DESCRIPTION OF THE TASK:
Line by line, copy the entries exactly, excluding the pictures.

** AVAILABLE DATA follows **

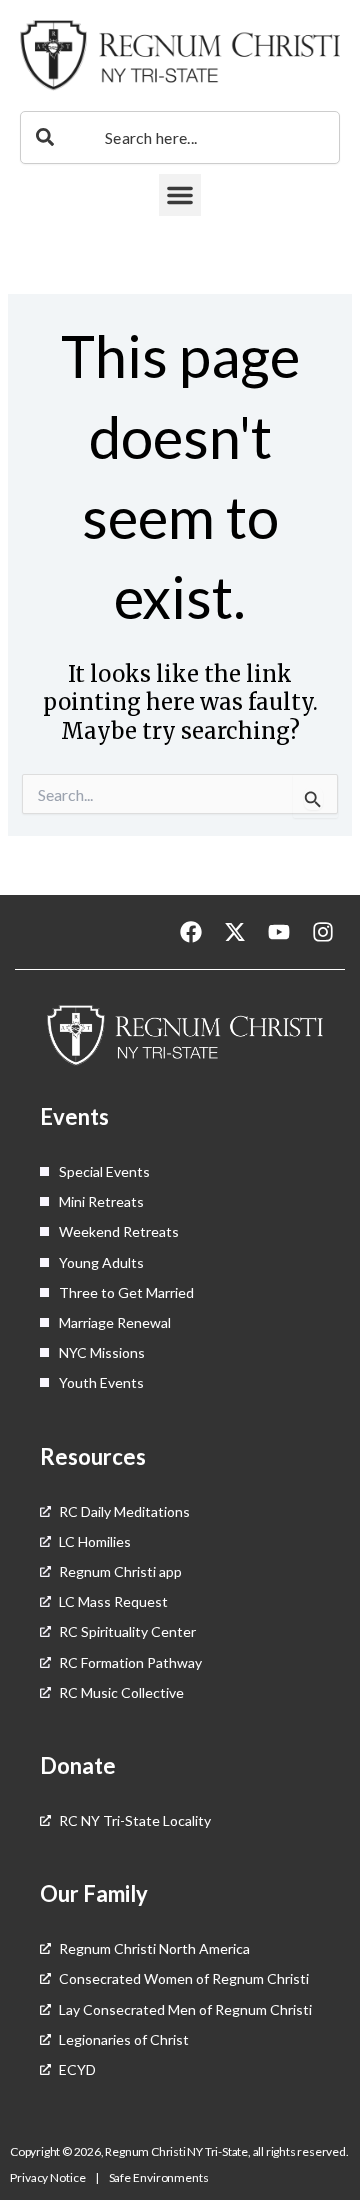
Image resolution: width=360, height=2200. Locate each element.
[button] (180, 195)
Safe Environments (160, 2177)
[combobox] (180, 137)
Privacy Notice (49, 2177)
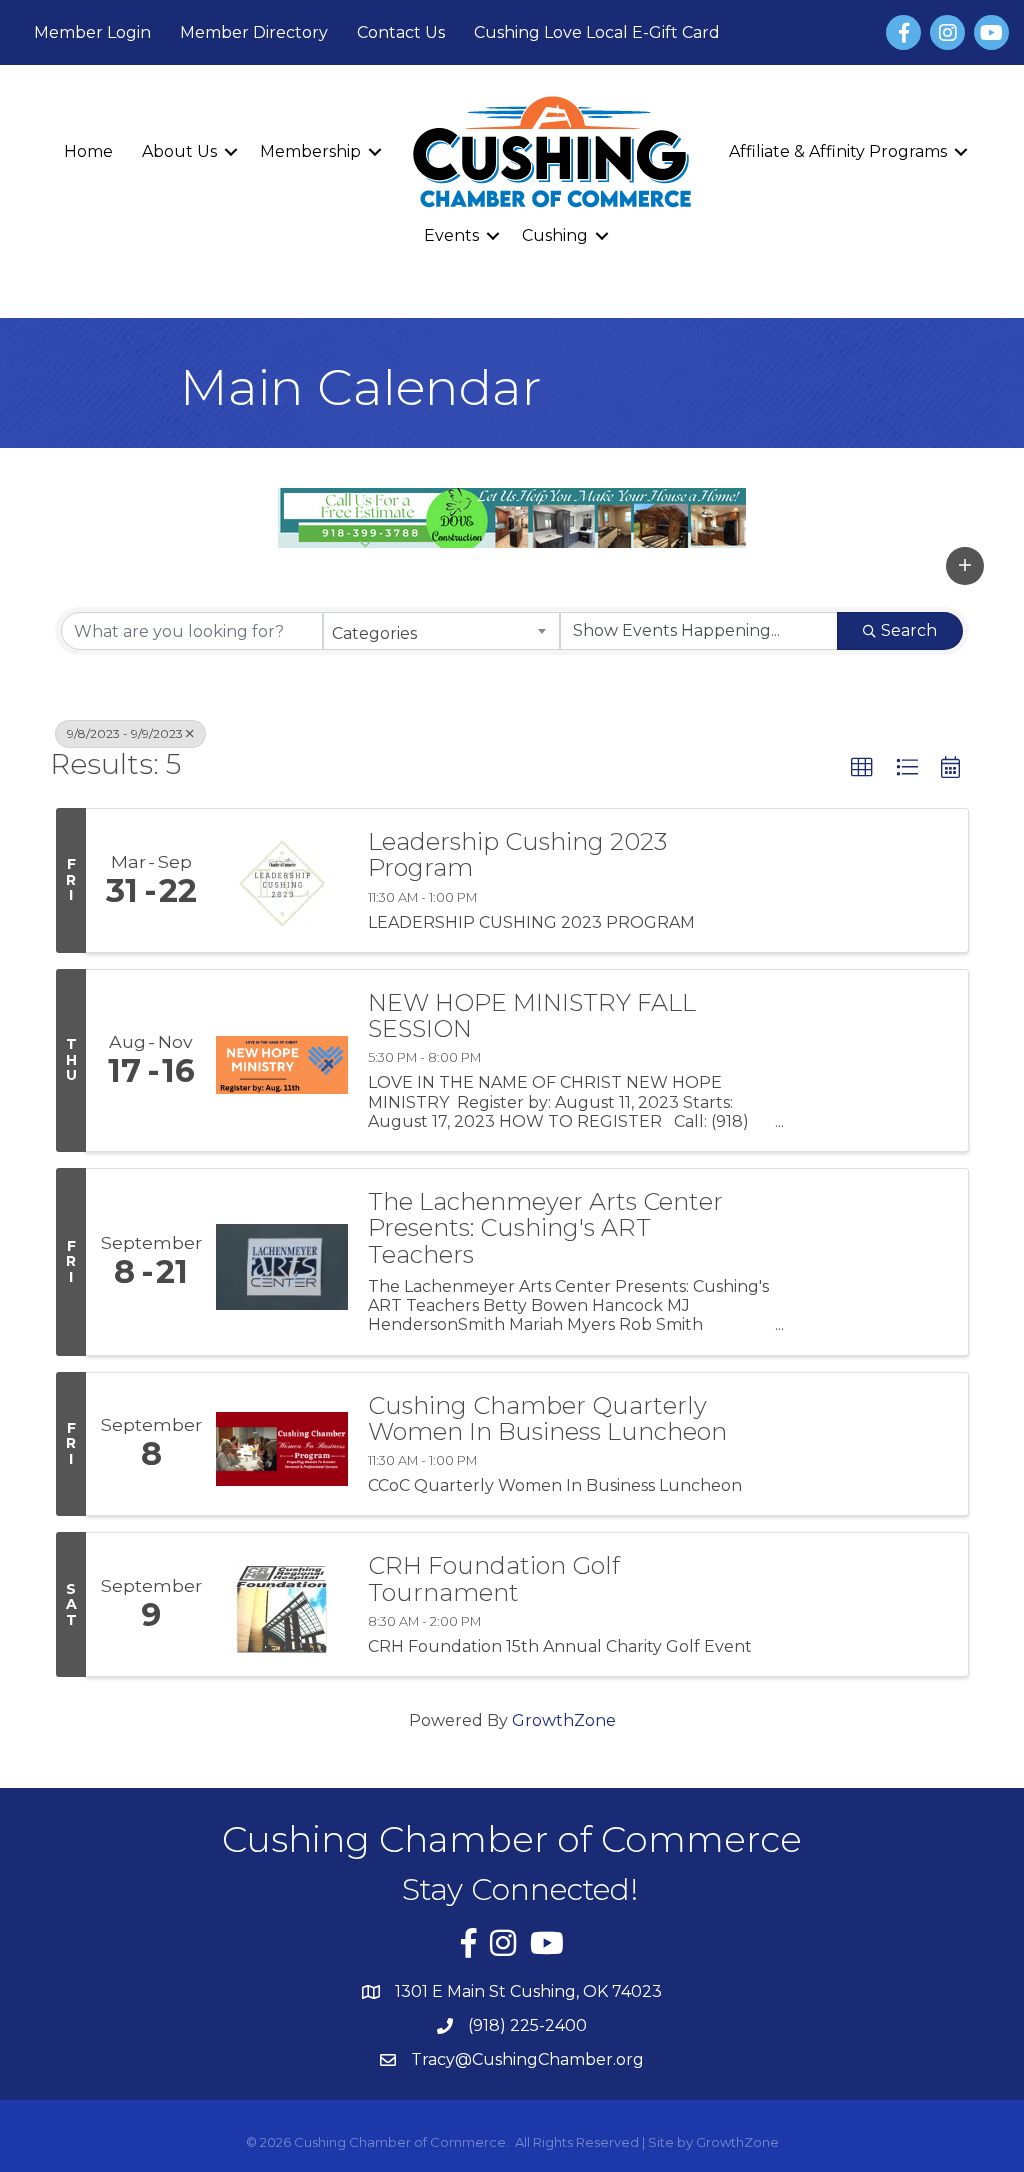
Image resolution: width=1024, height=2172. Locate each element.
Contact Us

** End of AVAILABLE DATA **

RESPONSE:
Image resolution: width=360, height=2200. Locate each element.
[button] (180, 195)
Safe Environments (160, 2177)
[combobox] (180, 137)
Privacy Notice (49, 2177)
Image resolution: width=1024, height=2172. Locate each element.
Contact Us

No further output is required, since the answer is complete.